**Task**
Edit the entries from the first line through the line containing "(x=277, y=50)" by replacing "Screen dimensions" with "Display size", and give back those lines with nothing else changed.

##### Data #####

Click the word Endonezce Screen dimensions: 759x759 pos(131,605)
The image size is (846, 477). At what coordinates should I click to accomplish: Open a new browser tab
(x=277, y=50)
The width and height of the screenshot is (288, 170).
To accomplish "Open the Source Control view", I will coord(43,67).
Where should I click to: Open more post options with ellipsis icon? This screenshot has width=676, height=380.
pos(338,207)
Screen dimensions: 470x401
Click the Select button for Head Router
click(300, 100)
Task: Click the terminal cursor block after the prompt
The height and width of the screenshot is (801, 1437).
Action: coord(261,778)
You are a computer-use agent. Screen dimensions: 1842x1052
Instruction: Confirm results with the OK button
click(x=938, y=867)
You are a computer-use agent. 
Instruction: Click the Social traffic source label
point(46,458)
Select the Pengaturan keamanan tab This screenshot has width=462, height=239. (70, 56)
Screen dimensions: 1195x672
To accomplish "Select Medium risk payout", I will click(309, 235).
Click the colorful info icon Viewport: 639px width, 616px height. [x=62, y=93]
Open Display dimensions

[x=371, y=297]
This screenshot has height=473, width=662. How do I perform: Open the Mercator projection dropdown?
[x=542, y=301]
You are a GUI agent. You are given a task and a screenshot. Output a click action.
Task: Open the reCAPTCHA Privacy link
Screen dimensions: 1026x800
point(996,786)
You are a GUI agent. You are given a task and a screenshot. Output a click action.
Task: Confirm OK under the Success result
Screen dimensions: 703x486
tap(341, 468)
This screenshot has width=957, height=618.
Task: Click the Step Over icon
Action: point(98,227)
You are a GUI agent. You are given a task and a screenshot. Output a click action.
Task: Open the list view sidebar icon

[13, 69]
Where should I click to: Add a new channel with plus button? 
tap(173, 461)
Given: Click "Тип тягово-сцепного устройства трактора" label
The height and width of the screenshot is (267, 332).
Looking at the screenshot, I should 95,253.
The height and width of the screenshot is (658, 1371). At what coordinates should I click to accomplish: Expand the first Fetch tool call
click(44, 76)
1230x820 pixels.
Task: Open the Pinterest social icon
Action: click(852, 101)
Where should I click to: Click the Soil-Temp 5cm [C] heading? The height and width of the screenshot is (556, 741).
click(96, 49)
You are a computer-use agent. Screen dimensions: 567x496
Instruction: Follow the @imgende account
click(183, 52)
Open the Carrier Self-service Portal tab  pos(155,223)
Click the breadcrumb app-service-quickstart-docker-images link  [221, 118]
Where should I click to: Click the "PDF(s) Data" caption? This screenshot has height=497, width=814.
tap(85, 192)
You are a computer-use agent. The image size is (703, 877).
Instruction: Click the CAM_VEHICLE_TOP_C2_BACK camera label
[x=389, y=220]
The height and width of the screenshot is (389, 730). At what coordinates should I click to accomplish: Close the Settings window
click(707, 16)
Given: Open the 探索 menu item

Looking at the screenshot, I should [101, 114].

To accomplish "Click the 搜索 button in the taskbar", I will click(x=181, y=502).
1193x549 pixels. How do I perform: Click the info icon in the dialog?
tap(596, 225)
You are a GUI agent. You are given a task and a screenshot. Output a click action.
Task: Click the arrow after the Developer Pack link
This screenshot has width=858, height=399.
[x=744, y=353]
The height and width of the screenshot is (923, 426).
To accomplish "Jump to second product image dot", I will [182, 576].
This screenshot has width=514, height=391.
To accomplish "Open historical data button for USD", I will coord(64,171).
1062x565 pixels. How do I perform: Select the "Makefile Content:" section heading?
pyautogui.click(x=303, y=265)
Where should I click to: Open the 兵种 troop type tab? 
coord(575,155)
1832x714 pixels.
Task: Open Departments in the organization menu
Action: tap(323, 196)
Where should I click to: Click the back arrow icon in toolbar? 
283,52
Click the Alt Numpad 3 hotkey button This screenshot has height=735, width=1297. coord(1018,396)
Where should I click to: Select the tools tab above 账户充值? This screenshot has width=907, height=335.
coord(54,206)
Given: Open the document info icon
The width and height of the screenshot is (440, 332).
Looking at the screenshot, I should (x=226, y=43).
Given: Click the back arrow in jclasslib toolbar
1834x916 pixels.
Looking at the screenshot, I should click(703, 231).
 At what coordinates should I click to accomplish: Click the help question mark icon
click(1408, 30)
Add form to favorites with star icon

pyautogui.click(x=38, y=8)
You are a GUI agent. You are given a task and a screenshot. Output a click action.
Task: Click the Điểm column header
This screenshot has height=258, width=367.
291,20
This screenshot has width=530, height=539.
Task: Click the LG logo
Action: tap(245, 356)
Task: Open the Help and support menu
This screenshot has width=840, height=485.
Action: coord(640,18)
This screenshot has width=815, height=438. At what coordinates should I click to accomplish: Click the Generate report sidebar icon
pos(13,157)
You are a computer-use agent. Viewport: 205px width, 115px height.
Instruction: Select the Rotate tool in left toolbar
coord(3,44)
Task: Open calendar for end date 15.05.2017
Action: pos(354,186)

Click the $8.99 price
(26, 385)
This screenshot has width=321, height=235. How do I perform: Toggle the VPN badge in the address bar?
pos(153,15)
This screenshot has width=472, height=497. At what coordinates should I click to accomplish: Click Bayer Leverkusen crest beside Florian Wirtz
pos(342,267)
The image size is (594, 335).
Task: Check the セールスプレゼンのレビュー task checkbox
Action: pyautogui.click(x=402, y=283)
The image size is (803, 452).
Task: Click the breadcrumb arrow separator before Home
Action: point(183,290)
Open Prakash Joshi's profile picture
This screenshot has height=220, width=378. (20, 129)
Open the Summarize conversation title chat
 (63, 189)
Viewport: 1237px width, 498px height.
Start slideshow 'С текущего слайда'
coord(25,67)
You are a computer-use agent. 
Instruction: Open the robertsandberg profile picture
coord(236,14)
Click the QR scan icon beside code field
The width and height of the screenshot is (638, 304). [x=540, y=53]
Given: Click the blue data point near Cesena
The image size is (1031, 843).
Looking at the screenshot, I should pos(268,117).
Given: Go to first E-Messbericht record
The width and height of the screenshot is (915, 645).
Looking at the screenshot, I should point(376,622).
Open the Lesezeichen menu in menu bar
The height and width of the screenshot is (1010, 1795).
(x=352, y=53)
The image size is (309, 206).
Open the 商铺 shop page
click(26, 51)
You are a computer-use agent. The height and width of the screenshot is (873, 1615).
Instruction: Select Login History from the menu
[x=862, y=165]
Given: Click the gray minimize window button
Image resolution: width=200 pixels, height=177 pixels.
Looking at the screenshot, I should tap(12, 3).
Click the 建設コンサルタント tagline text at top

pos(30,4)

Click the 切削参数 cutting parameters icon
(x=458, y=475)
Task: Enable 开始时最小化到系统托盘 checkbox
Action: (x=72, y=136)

#####

**Response below**
Click the word Endonezce Display size: 759x759 pos(131,605)
The image size is (846, 477). At what coordinates should I click to accomplish: Open a new browser tab
(x=277, y=50)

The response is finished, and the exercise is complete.